• **Problem to solve**
Examine each line in the records below for the word "screenshot". Report how many lines contain it, and nothing else.

• **Given records**
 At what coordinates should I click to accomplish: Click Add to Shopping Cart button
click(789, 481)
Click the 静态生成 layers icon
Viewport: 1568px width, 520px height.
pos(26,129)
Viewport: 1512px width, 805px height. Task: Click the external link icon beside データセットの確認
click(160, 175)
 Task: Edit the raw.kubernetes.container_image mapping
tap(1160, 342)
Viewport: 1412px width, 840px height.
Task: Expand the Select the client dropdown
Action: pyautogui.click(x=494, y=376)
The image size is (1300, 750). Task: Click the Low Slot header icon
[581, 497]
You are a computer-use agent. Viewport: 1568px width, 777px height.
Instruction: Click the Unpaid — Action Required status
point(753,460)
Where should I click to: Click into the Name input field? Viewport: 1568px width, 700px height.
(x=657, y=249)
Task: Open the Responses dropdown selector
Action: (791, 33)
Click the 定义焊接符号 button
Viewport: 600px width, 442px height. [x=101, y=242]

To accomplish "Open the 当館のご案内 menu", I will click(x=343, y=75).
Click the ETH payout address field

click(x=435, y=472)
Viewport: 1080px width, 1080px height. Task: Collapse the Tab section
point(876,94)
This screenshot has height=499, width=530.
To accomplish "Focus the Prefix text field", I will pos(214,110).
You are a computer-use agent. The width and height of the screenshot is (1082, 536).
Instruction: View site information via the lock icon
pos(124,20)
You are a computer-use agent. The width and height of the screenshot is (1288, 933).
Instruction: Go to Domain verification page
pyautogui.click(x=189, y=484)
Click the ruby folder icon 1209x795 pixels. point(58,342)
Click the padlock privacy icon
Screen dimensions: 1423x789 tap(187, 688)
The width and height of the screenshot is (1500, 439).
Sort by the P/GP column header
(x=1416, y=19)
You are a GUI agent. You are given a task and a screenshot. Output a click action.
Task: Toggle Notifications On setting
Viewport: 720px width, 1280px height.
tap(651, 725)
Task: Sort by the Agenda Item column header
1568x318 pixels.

• **Answer section**
5